There were claims that the issue could have affected a number of homebuyers and movers, with some “stuck waiting for the green light” and loaded-up removal vans parked in driveways, though at 4.30pm on Thursday the Bank said service had been restored.
Earlier in the afternoon, the Bank said a “global payments issue” was affecting its automated Chaps payments system for high-value and time-critical transactions, which processes about £350bn a day.
It added that the issue – which the Bank did not elaborate on – was delaying some payments, “including some house purchases”.
The Chaps system is used by solicitors and conveyancing firms to complete housing and other property transactions. Meanwhile, individuals will often use it to buy high-value items such as a car or to pay a deposit for a house, while banks and other financial firms use it to pay one another large sums.

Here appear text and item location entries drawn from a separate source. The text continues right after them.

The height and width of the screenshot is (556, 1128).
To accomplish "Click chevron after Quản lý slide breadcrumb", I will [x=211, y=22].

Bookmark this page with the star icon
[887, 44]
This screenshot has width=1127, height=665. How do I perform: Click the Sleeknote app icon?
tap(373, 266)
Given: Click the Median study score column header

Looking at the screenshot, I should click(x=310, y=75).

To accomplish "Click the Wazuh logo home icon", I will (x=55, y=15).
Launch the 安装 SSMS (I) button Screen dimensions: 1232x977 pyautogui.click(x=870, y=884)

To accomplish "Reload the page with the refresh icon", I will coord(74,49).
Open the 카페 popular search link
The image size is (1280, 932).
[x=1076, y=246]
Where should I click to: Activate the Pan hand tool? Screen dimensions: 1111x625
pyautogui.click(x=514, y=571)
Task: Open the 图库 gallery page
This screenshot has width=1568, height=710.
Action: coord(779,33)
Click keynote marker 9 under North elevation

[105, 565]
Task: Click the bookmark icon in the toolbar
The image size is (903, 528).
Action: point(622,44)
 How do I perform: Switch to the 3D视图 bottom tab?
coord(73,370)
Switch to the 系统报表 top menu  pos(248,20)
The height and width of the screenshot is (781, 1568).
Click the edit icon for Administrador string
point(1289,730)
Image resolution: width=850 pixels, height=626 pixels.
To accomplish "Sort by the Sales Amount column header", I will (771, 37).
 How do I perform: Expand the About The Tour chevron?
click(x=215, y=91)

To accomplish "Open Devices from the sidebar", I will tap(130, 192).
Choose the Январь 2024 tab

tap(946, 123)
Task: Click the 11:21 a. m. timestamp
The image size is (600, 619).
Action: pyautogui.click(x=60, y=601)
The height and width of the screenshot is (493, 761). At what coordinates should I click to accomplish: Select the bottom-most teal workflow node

The Bank later said: “We are pleased to confirm that the third party supplier has restored service following their earlier issues, and Chaps payments are settling as normal.” It added: “We expect that all payments received by the Bank today [Thursday] will be settled by the end of the day.”
It was not clear how many house purchases had been delayed, or what impact this may have had on those affected.
Before the announcement that service had been restored, Anthony Codling, housing analyst at RBC Capital Markets, said: “The Chaps collapse could leave hundreds of homebuyers out in the cold.”
He added that on average there were about 4,000 housing transactions a day.
This is not the first time technical issues have caused the Chaps system to fall down: it was hit by problems in August 2023, and there was an almost 10-hour outage in October 2014 which prompted an apology from former Bank governor Mark Carney and an official investigation.
Jack Tutton, director at broker SJ Mortgages, said: “Typically, lenders send funds to solicitors the day before completion. Friday is the busiest day for transactions to go through, so this couldn’t have happened on a worse day.”
Hannah Bashford, director at Model Financial Solutions, said people looking to complete on a house purchase today “may be left high and dry with nowhere to move to if funds aren’t passed through the system in time to complete”.
Retail payment systems such as card payments, bank transfers and cashpoints were unaffected by the problems.